#### To do
Beginning with the line that holds "Click the 'Adjustable" and ending with the last line of the entries, please output each line exactly, apart from any pictures.

Stored data
▬▬▬

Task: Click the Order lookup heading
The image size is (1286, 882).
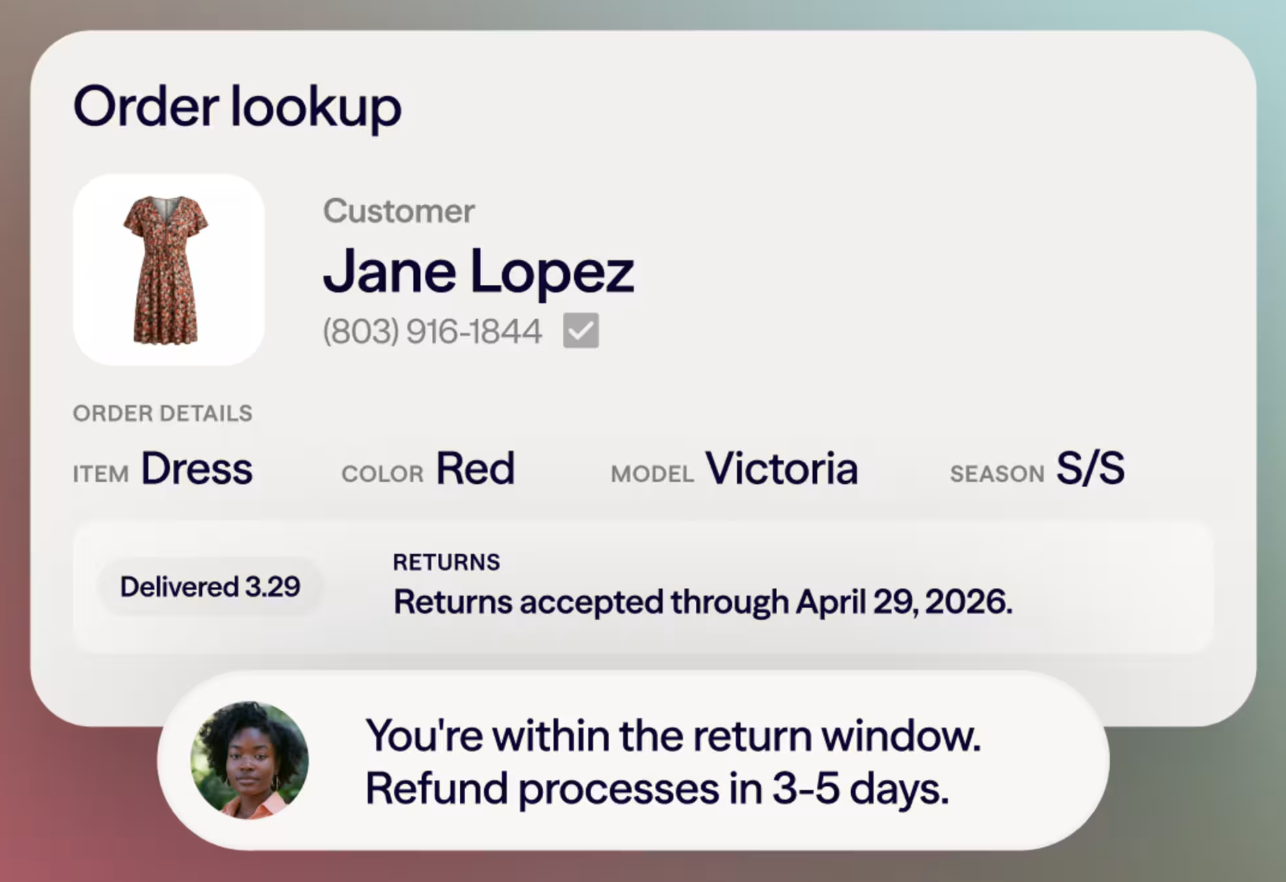Action: (238, 107)
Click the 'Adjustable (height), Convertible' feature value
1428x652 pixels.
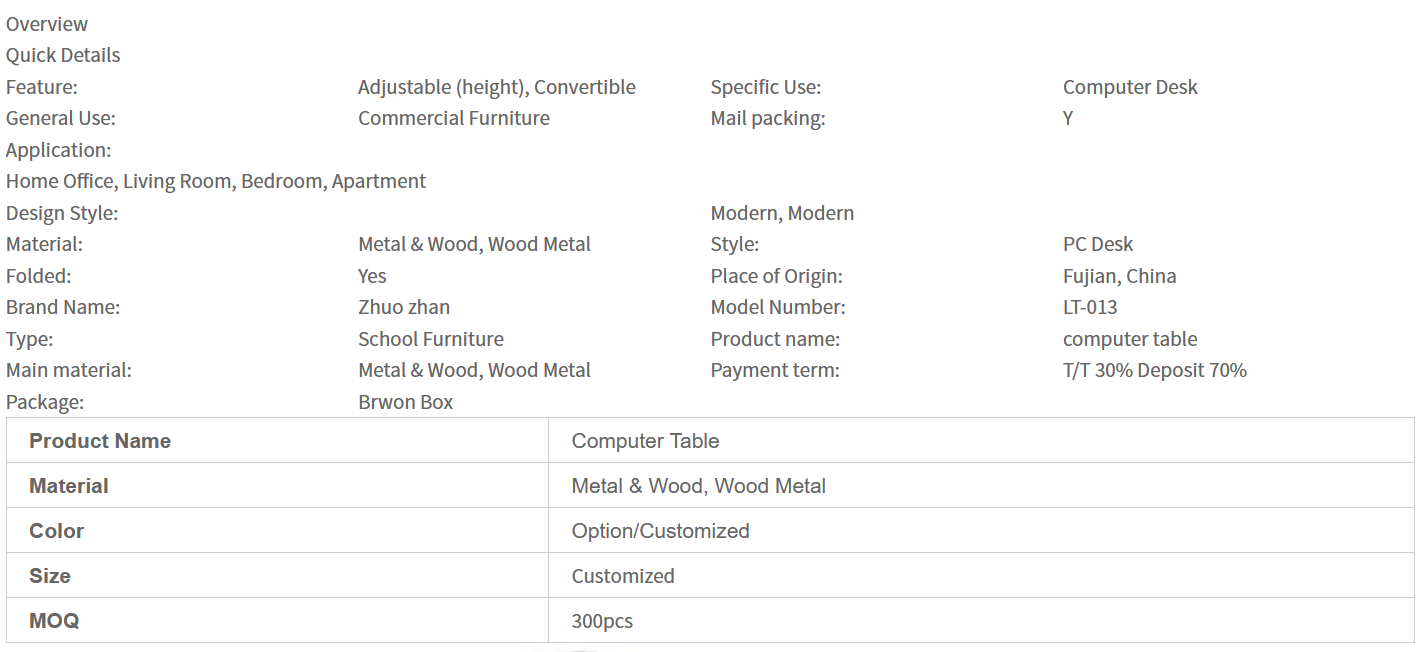tap(497, 87)
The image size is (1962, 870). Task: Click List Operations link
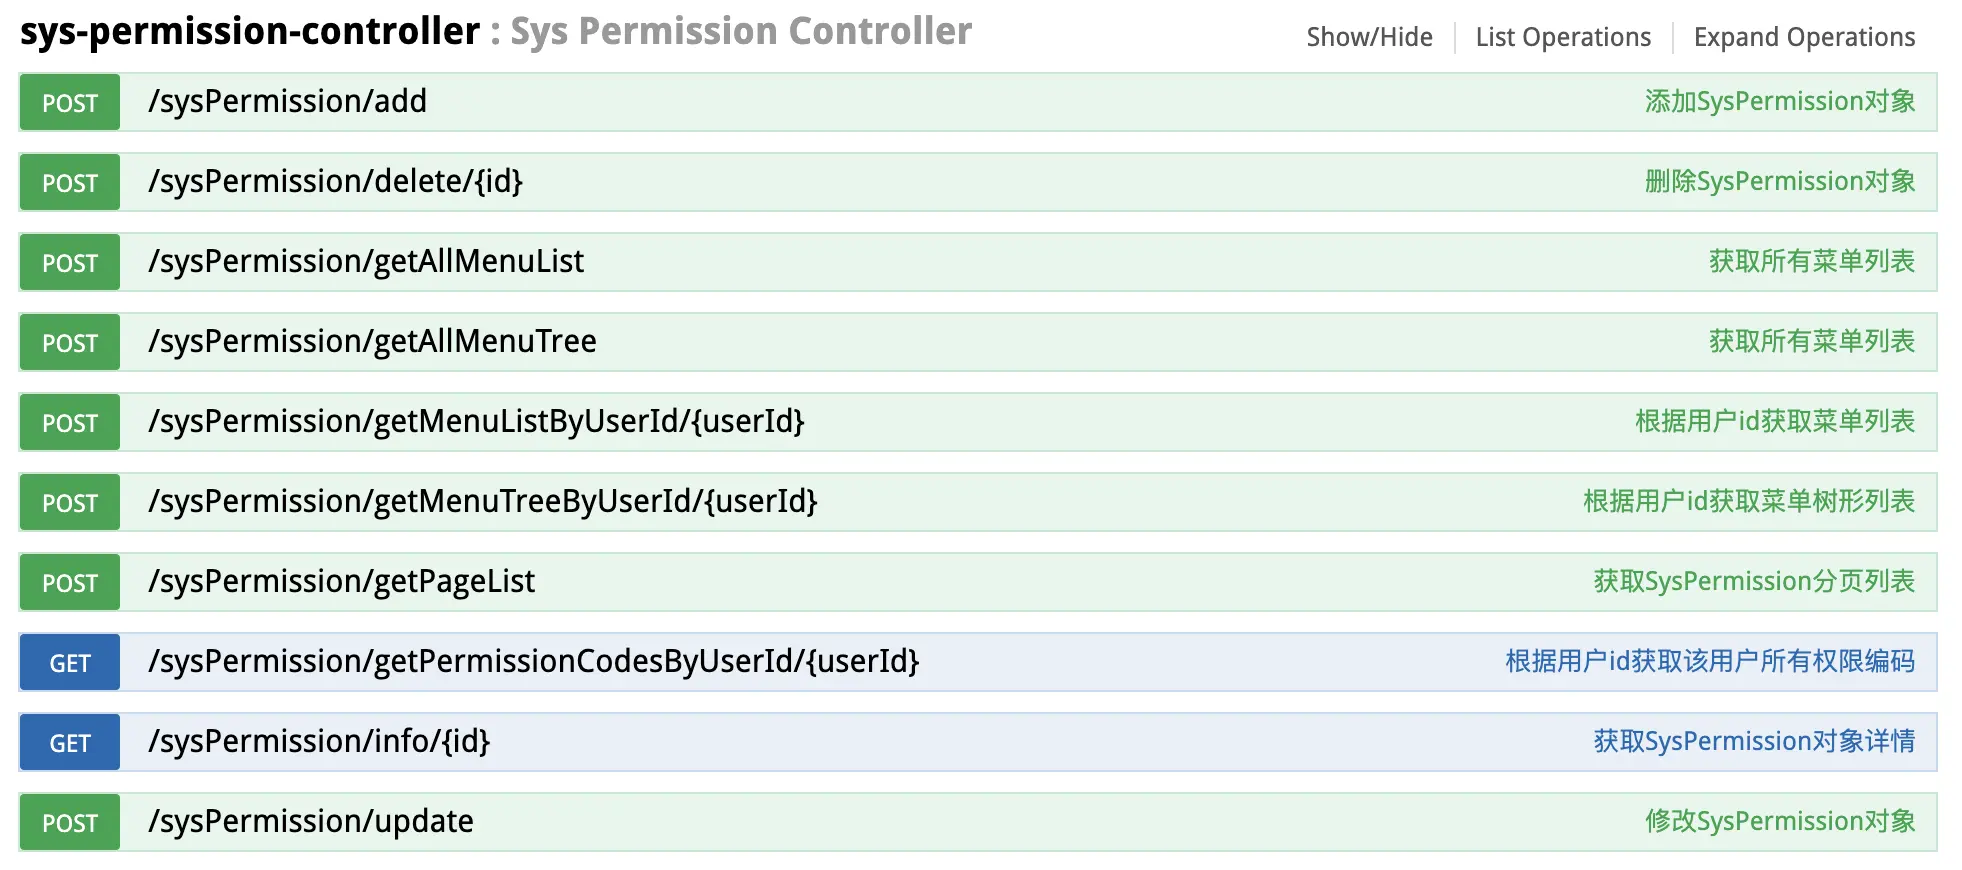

▬▬▬

#### Exercise output
Click the 'Adjustable (height), Convertible' feature value
1428x652 pixels.
tap(497, 87)
The image size is (1962, 870). Task: Click List Operations link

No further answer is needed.